**WORK INSTRUCTIONS**
Revise the excerpt on leaving a Wall Street job to study math. Give everything from "- C in the only" down to "beauty of mathematics)." again, with "football player" changed to "rugby player".
Start of EXCERPT
I have come to the same conclusion, despite a decade of wishful thinking in the opposite direction. That said, companies can do a much, much better job of working together with academia, and I hope SageMath, Inc. does.


I mean, yes. But, also no.

Prof. Stein, You do not know me, but you have been an inpiration to me. I came across several of your books during a year of post-bac study. They spoke to me, especially "Algebraic Number Theory, a Computational Approach". They also steered me toward your home page, and your work on Sage Math. I thought to myself, "yes. yes!"

Though I'm not punk as fuck, I'm definitely a 'walk to your own drum beat' believer, and a skateboarding professor that heads an open source project taking on Mathematica would make an awesome lodestar. I was 32 when I quit a great job at a very well know Wall Street investment firm (back-office, not master-of-the-universe stuff, but definitely a good place to be) so that I could study nothing but math for a year. I should point out, my math grades up to this point were:

- D in my senior year in high school

- C in the only undergrad math course I had to take

So, everyone was like, "You're effin crazy, what the eff are you doing, you're making an effin bad decision..." Etc. Well, it was the best decision I ever made. Two weeks after leaving my job I was in a dorm room with an 18 year old football player (very, very awkward), but a year later I was a class or two away from a degree in math. My wife and I decided to add moving (again), wedding planning, and another thing to our life, so I didn't quite finish a degree. I received a bunch of As and a few Bs. It was a miracle. (No, it was a lot of hard work, and having seen the light which is the beauty of mathematics).

I've thought many, many, many long hours about the issues of open source development and how it might be made sustainable. I've had to, as it relates intimately to the reason I left my job and went off on this new path. I've got a couple ideas that I believe are very realistically workable. In short, the first go I'll be making at one of these ideas is, software is developed by a community which then makes the source code open source but not compiled into programs, and with no beautify logos or easy to use UIs. They then copy right that code for a month and charge non-members a small (think Spotify) amount to have access to the compiled, bundled, UI'ified versions that are encrypted with a monthly key. Then, at the end of the month, that software is all marked as "old", put in the public domain, and the keys are "unlocked". If the software is useful, the price is right, and the user is not a programmer, then they'll hopefully pay $10 or $15 a month even though they could use last months software for free. Also like Spotify, paying this fee would gain a user access to all the communities software. The subscription fees will be allocated to programmers who will be paid to work on software per rata according to some weighted combo of votes from users and votes by community members. Community members are, of course, free to work on whatever they'd like to in addition to that. Community members receive a payout from the subscription, basically whatever subscription revenue there is minus that paid out for paid development (per previous mentioned mechanism) minus operating expenses. You can only have your software in that "repository" if you are a member, and you must buy in to be a member, sorta like a co-op.
End of EXCERPT
Start of SUPPLIED MATERIAL
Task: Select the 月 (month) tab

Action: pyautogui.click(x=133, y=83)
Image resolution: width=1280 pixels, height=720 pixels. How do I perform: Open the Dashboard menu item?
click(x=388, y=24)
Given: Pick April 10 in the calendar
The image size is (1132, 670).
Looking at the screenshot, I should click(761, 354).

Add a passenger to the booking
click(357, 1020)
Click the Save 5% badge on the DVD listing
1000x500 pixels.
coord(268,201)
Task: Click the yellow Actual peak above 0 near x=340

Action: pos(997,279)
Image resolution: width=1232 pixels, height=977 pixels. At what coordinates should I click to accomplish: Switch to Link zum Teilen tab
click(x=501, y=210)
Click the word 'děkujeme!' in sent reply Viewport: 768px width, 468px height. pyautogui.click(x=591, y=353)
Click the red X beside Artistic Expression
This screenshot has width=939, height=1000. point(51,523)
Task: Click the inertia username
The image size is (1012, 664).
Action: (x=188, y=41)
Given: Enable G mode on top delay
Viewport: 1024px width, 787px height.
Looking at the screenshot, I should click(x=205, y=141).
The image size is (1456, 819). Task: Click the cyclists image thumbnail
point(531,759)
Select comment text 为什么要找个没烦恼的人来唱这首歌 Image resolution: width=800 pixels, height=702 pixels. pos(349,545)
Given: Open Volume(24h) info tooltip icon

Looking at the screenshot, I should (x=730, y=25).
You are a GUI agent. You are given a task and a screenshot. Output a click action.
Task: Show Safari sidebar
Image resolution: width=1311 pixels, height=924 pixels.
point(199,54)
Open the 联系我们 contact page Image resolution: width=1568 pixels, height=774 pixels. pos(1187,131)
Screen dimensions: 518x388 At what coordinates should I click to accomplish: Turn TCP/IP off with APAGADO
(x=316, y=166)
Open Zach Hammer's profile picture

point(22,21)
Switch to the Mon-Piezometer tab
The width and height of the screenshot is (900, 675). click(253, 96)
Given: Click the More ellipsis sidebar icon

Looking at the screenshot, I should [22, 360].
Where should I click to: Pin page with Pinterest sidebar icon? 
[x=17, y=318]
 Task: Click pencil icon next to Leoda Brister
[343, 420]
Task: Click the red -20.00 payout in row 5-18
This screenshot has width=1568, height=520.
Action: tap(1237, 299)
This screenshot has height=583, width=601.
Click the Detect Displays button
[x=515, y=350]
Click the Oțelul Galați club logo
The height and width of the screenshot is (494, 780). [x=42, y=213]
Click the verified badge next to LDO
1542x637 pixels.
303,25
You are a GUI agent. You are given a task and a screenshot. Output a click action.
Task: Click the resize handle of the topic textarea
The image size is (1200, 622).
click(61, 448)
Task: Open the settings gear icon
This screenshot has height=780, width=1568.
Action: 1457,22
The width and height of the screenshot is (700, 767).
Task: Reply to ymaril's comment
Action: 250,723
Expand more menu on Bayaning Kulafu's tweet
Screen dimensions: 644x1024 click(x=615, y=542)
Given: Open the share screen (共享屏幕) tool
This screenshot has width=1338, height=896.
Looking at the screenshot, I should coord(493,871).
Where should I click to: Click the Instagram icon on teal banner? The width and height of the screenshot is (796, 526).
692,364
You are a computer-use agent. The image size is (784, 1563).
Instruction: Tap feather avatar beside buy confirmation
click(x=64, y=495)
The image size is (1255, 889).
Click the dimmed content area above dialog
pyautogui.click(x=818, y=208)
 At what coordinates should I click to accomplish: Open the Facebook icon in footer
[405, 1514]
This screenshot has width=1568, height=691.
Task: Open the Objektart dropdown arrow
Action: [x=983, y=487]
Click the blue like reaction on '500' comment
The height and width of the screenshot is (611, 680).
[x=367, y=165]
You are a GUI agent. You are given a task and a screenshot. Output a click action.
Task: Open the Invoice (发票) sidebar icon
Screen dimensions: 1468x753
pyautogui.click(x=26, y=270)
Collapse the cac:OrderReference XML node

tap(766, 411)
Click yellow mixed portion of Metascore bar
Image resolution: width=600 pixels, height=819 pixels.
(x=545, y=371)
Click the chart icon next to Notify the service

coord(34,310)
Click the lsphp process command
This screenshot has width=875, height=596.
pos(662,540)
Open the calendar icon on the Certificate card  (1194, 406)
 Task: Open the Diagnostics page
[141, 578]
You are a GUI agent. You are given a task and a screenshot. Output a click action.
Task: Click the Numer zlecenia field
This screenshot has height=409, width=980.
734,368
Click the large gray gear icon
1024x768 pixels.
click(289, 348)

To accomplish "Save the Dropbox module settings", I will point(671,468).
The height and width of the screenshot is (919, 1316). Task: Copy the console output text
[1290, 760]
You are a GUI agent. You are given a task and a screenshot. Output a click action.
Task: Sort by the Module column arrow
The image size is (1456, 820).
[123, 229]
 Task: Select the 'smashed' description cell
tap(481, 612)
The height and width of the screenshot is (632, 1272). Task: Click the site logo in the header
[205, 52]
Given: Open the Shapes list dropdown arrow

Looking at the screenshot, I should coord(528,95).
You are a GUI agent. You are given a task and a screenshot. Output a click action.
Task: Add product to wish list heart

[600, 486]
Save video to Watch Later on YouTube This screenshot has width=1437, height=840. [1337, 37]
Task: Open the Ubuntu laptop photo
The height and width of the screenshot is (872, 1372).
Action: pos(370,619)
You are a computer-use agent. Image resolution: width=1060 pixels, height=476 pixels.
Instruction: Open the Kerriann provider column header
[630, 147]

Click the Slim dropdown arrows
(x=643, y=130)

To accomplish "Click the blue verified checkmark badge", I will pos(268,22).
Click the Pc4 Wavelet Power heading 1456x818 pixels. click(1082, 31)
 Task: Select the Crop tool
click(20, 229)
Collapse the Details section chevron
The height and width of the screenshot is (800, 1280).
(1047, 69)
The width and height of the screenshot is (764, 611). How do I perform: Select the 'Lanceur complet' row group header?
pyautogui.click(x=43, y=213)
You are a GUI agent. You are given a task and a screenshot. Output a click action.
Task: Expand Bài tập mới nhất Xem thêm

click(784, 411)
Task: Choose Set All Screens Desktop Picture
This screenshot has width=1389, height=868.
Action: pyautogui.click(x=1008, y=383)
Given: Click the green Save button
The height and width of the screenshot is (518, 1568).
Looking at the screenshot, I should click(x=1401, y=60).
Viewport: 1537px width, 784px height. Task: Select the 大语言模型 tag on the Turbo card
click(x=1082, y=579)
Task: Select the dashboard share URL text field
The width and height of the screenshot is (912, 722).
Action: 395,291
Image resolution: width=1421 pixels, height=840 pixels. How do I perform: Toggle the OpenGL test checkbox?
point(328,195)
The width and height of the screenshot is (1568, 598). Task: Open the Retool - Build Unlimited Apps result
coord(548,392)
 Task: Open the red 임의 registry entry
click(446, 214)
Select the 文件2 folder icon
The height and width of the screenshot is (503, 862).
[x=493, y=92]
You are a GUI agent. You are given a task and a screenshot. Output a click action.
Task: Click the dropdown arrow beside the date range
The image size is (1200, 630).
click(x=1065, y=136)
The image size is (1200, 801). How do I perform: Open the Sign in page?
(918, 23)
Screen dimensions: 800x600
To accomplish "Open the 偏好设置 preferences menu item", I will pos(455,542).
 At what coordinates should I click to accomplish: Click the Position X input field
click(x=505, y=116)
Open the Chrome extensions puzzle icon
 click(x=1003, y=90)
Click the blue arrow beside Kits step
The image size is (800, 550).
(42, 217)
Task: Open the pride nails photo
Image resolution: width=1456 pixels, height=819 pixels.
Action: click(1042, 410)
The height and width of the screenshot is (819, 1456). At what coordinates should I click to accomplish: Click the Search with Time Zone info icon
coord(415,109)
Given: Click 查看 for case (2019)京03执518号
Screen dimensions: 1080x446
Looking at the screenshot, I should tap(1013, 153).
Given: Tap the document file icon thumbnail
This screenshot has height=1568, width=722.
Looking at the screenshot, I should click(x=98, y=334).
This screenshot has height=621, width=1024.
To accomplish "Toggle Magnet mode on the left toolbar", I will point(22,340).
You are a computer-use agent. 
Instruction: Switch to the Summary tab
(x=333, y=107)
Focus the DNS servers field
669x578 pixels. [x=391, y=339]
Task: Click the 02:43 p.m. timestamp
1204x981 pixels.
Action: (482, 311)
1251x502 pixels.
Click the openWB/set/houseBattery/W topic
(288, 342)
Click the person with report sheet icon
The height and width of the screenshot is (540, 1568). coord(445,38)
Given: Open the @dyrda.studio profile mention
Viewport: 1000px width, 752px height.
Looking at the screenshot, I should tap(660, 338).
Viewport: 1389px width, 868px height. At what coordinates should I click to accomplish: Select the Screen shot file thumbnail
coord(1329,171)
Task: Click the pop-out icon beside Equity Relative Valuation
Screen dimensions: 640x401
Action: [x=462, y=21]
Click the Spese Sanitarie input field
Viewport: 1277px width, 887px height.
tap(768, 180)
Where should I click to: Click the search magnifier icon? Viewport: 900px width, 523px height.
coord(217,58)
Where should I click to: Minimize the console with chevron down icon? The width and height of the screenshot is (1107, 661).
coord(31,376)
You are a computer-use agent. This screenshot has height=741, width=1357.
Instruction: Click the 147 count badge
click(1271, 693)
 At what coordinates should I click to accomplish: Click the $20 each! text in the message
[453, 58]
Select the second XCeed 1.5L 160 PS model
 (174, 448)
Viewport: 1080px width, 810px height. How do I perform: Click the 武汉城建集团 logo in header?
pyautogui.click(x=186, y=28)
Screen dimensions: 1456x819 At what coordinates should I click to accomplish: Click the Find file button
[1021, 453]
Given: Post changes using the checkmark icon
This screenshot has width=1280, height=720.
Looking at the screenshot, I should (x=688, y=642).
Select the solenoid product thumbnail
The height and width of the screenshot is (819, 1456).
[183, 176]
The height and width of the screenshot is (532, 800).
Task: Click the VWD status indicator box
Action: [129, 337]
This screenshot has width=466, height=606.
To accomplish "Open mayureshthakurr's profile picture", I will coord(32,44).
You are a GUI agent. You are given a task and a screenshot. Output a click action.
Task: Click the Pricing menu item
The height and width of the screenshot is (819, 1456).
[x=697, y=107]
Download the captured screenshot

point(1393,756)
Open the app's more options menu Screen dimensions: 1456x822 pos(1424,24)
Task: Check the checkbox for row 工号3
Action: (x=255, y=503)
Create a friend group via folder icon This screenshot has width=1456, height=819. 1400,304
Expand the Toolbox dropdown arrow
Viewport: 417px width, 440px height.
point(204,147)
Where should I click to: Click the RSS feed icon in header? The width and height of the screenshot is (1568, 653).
End of SUPPLIED MATERIAL
**COMPLETED EXERCISE**
- C in the only undergrad math course I had to take

So, everyone was like, "You're effin crazy, what the eff are you doing, you're making an effin bad decision..." Etc. Well, it was the best decision I ever made. Two weeks after leaving my job I was in a dorm room with an 18 year old rugby player (very, very awkward), but a year later I was a class or two away from a degree in math. My wife and I decided to add moving (again), wedding planning, and another thing to our life, so I didn't quite finish a degree. I received a bunch of As and a few Bs. It was a miracle. (No, it was a lot of hard work, and having seen the light which is the beauty of mathematics).